Post-Termination Arrangements

Our post-termination arrangements are described in this proxy statement below. We believe the severance benefits under these agreements or policies are reasonable in amount, and provide a protection to key executive officers who would be likely to receive similar benefits from our competitors. The Compensation Committee reviews the potential costs and triggering events of employment and severance agreements and policies before approving them and will continue to consider appropriate and reasonable measures to encourage retention.

Accounting and Tax Considerations

In designing its compensation programs, the Compensation Committee generally considers the accounting and tax effects as well as direct costs. For example, we intend to limit the accounting expense for our equity compensation programs in an amount determined by the Compensation Committee from time to time. When determining how to apportion between differing elements of compensation, the goal is to meet our compensation objectives while maintaining cost neutrality. For example, if we increase benefits under one program resulting in higher compensation expense, we may seek to decrease costs under another program based on our determination of the affordability level. We recognize a charge to earnings for accounting purposes when equity awards are granted. The Compensation Committee considers the impact to dilution and overhang when making decisions pertaining to equity instruments.

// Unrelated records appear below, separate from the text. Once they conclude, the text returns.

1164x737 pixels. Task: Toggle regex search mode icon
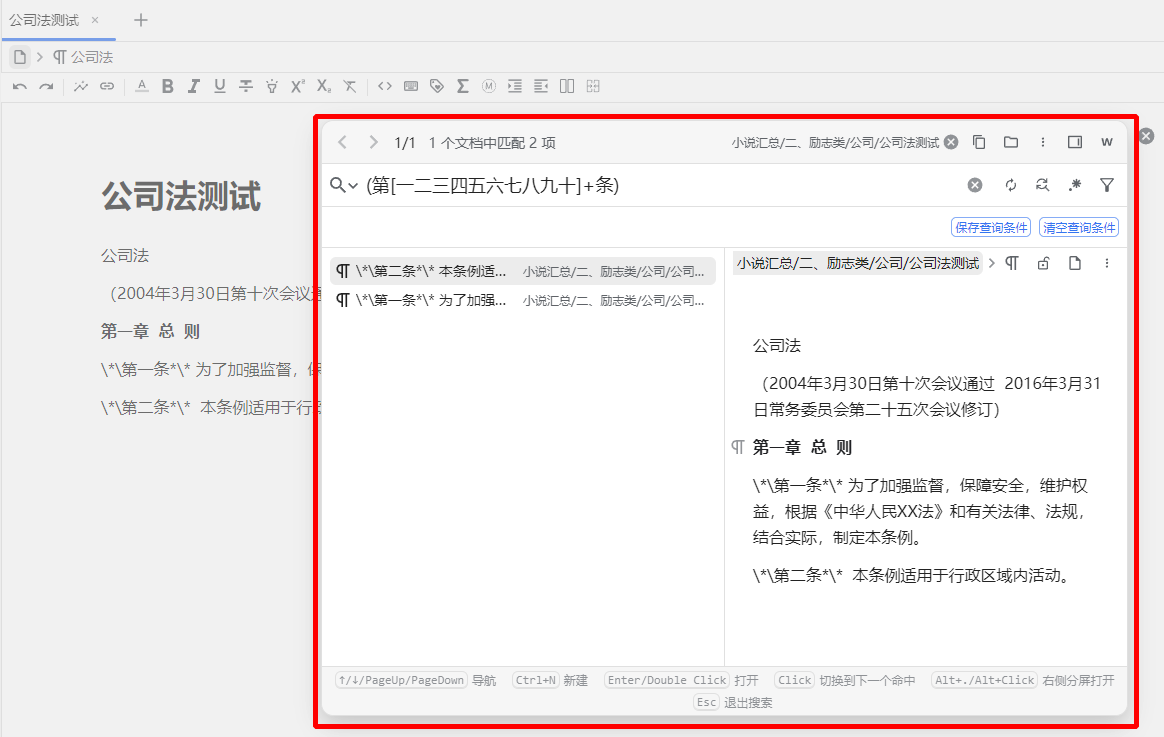(x=1075, y=185)
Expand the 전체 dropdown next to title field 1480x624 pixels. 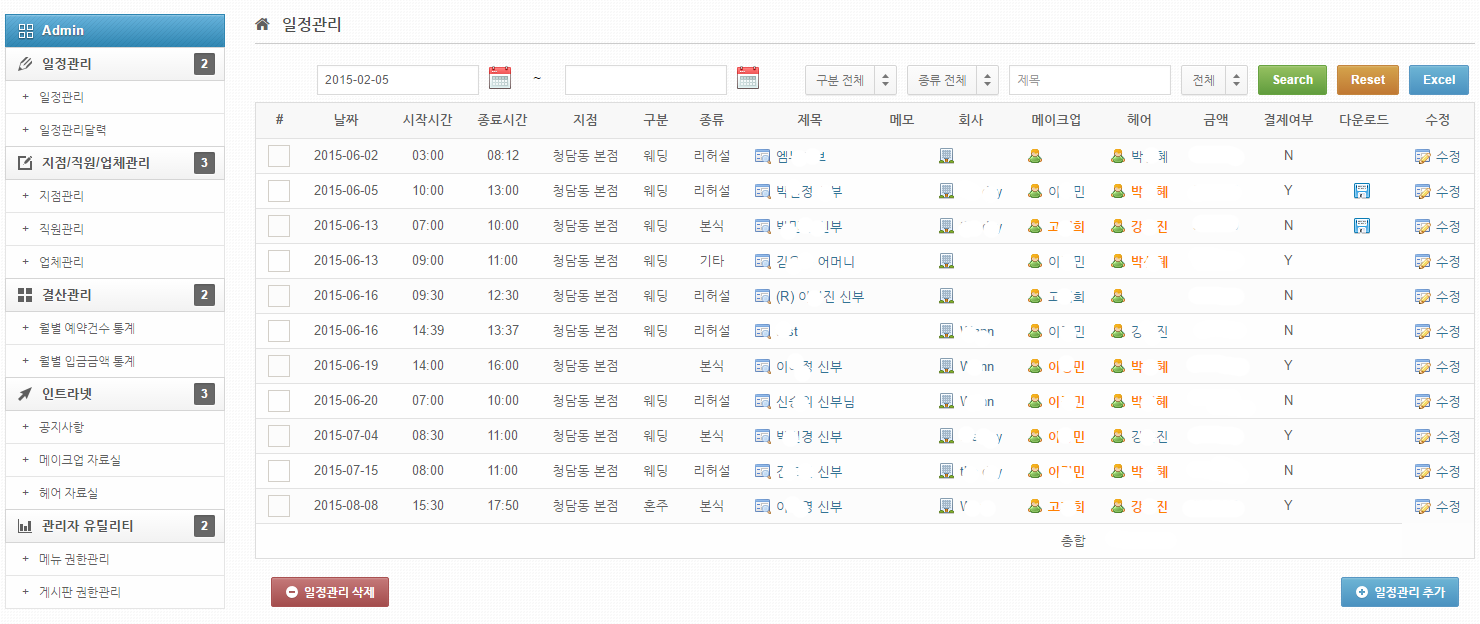pyautogui.click(x=1213, y=80)
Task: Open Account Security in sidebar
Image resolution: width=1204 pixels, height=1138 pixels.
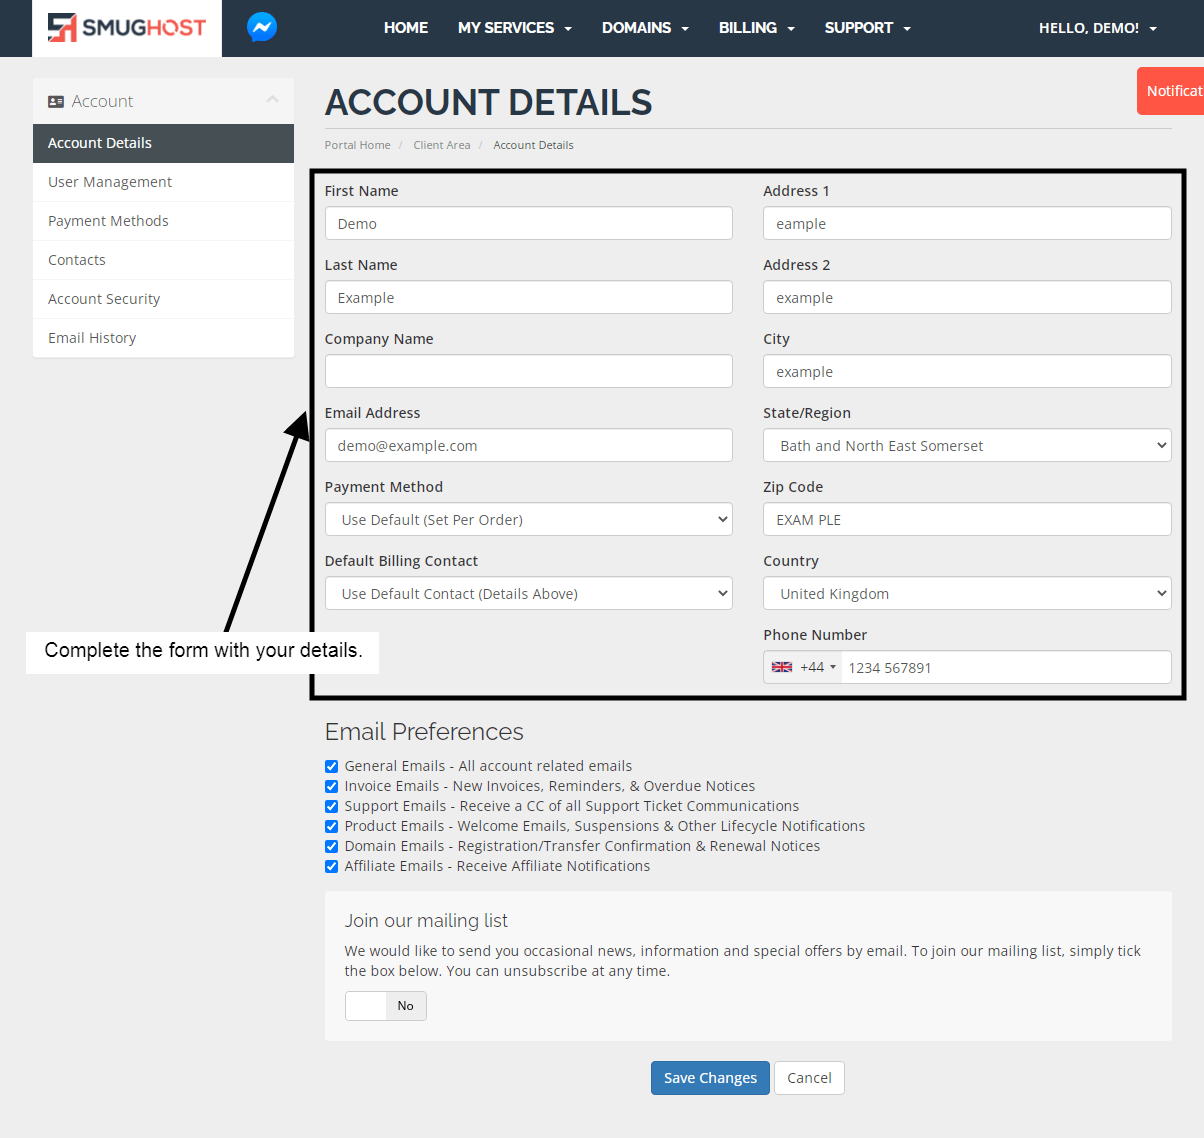Action: click(x=104, y=299)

We do not require executive compensation to be tax deductible for the Company, but instead balance the cost and benefits of tax deductibility to comply with our executive compensation goals.

Compensation Committee Report

The Compensation Committee of the Board of Directors of Ultra Clean Holdings, Inc. has reviewed and discussed the Compensation Discussion and Analysis, which appears in this proxy statement, with the management of Ultra Clean Holdings, Inc. Based on this review and discussion, the Compensation Committee recommended to the Board of Directors that the Compensation Discussion and Analysis be included in Ultra Clean Holdings, Inc.’s proxy statement.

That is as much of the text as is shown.